→ Exercise requirements: Write out the records from the line with "Screen dimensions: 768x467" up to and including the line with "click(x=142, y=178)", copying each line exactly.

→ Source material:
***

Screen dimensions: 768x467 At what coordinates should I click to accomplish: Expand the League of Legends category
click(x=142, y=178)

***

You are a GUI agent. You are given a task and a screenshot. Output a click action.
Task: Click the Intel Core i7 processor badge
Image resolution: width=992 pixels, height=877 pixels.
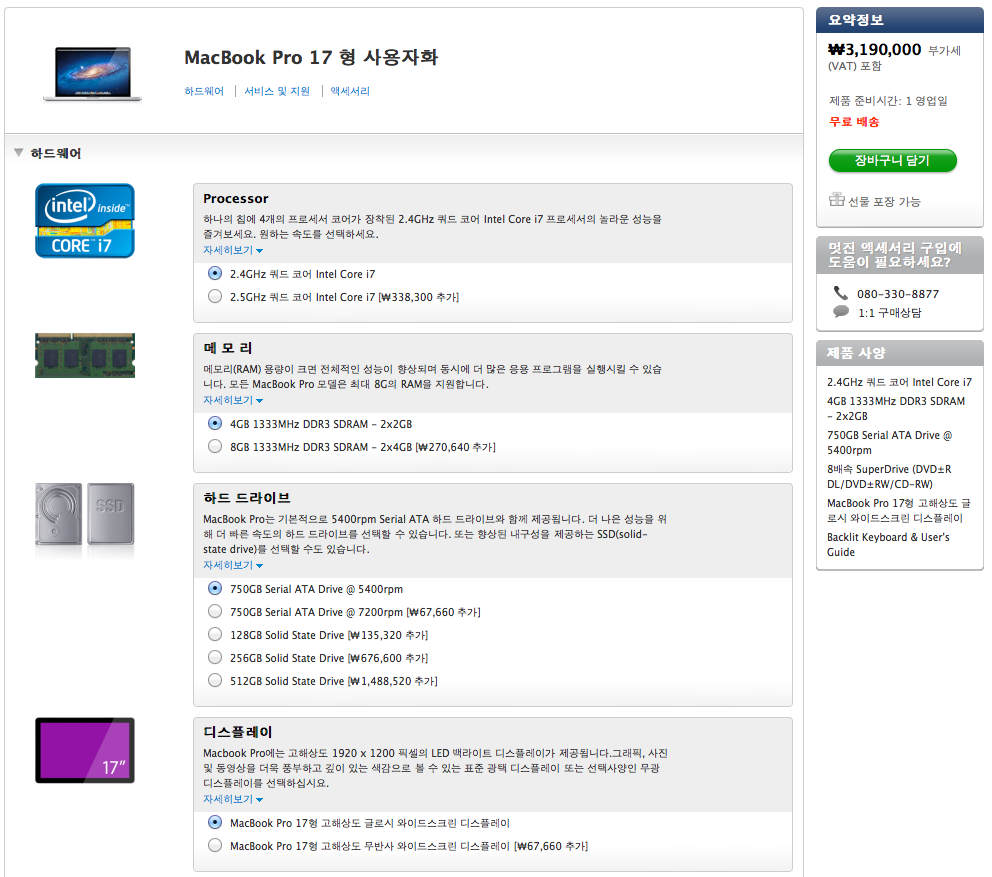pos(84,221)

***

→ Exercise response:
Screen dimensions: 768x467 At what coordinates should I click to accomplish: Expand the League of Legends category
click(x=142, y=178)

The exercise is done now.